Condamnation avec sursis des militants PPA-CI : Pourquoi il faut aller en cassation, Par Pr Félix Tano
Par Ivoirebusiness- Condamnation avec sursis des militants PPA-CI. Pourquoi il faut aller en cassation, Par Pr Félix Tano.
A l’occasion de l’audience à la Cour d’appel du mercredi 22 mars, 26 militants du PPA-CI ont été condamnés à deux ans de prison avec sursis. Ce qui signifie qu’ils ne devraient plus être incarcérés. Désormais libres, ils ont regagné leur domicile dès le jeudi. C’est le minimum qu’on pouvait attendre de cette justice qui s’est complètement fourvoyée en première instance.
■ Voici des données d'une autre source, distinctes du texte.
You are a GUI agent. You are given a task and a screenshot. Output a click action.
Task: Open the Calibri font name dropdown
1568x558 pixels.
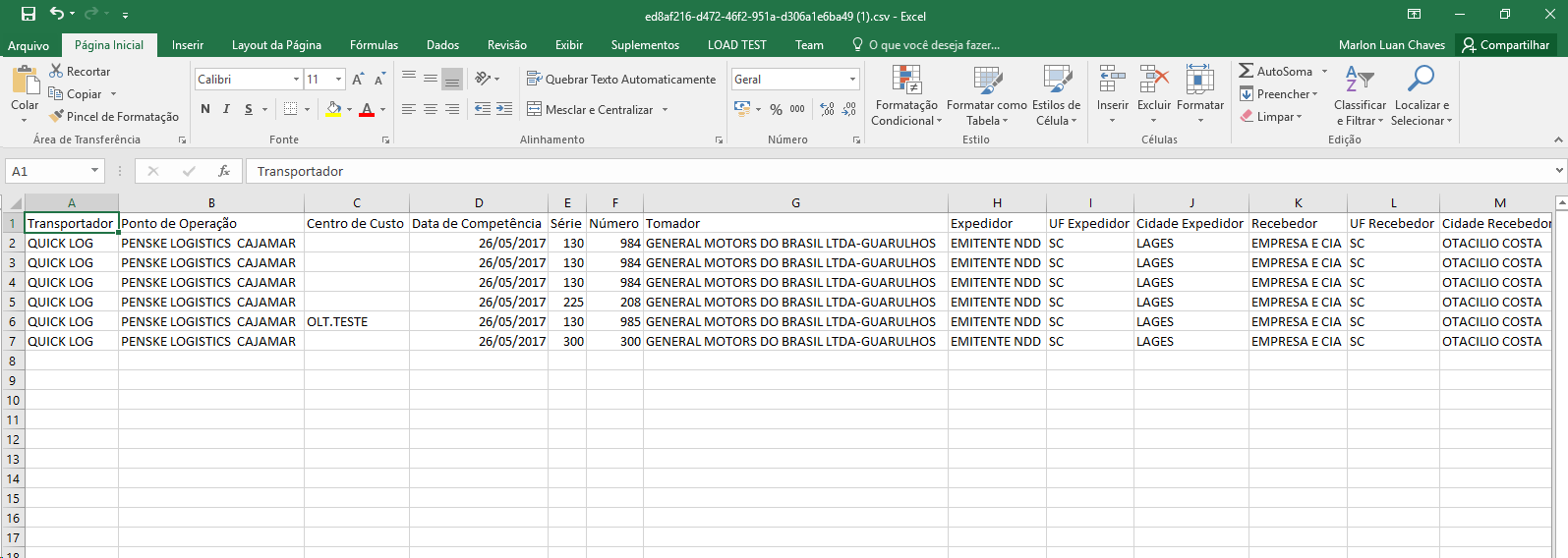pos(296,79)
L’avocat général a cru pouvoir justifier cette réformation du jugement par « une attitude républicaine des militants du PPA-CI » notée à l’occasion de la deuxième audition de Damana Adia Pickas, le secrétaire général de du PPA-CI : « l’instruction s’est déroulée en l’absence d’attroupements des militants du PPA-CI ». Ainsi, c’est le comportement global des militants PPA-CI, qui a déterminé la décharge de peine accordée aux prévenus. Me Micheline Bamba a donc eu raison d’affirmer qu’« on les a arrêté parce qu’ils ont affiché leur militantisme ». Nous sommes loin du droit pénal qui sanctionne la faute personnelle du délinquant.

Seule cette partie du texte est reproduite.